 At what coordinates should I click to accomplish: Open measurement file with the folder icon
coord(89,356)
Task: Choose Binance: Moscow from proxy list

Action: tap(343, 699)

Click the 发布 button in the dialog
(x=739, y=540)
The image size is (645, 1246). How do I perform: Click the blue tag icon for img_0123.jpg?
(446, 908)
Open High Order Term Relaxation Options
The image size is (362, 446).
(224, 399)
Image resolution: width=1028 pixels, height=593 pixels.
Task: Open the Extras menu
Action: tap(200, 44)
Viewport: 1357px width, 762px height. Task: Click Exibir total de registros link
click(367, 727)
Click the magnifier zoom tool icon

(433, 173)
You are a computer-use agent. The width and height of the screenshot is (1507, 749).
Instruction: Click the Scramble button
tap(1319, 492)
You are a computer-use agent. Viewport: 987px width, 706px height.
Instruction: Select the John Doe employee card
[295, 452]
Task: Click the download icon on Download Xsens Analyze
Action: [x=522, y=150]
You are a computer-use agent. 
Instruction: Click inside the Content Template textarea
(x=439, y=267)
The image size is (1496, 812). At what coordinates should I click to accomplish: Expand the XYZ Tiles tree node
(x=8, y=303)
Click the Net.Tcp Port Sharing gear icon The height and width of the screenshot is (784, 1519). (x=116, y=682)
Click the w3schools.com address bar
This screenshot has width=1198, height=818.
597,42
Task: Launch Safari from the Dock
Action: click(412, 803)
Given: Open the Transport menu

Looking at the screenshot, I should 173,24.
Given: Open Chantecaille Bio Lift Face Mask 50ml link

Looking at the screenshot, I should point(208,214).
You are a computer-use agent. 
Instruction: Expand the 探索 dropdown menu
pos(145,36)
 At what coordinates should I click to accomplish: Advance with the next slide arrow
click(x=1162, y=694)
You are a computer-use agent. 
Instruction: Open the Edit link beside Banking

● **What you should do**
The entries above are to be restated word for word.

● **Result of the exercise**
 At what coordinates should I click to accomplish: Open measurement file with the folder icon
coord(89,356)
Task: Choose Binance: Moscow from proxy list

Action: tap(343, 699)

Click the 发布 button in the dialog
(x=739, y=540)
The image size is (645, 1246). How do I perform: Click the blue tag icon for img_0123.jpg?
(446, 908)
Open High Order Term Relaxation Options
The image size is (362, 446).
(224, 399)
Image resolution: width=1028 pixels, height=593 pixels.
Task: Open the Extras menu
Action: tap(200, 44)
Viewport: 1357px width, 762px height. Task: Click Exibir total de registros link
click(367, 727)
Click the magnifier zoom tool icon

(433, 173)
You are a computer-use agent. The width and height of the screenshot is (1507, 749).
Instruction: Click the Scramble button
tap(1319, 492)
You are a computer-use agent. Viewport: 987px width, 706px height.
Instruction: Select the John Doe employee card
[295, 452]
Task: Click the download icon on Download Xsens Analyze
Action: [x=522, y=150]
You are a computer-use agent. 
Instruction: Click inside the Content Template textarea
(x=439, y=267)
The image size is (1496, 812). At what coordinates should I click to accomplish: Expand the XYZ Tiles tree node
(x=8, y=303)
Click the Net.Tcp Port Sharing gear icon The height and width of the screenshot is (784, 1519). (x=116, y=682)
Click the w3schools.com address bar
This screenshot has width=1198, height=818.
597,42
Task: Launch Safari from the Dock
Action: click(412, 803)
Given: Open the Transport menu

Looking at the screenshot, I should 173,24.
Given: Open Chantecaille Bio Lift Face Mask 50ml link

Looking at the screenshot, I should point(208,214).
You are a computer-use agent. 
Instruction: Expand the 探索 dropdown menu
pos(145,36)
 At what coordinates should I click to accomplish: Advance with the next slide arrow
click(x=1162, y=694)
You are a computer-use agent. 
Instruction: Open the Edit link beside Banking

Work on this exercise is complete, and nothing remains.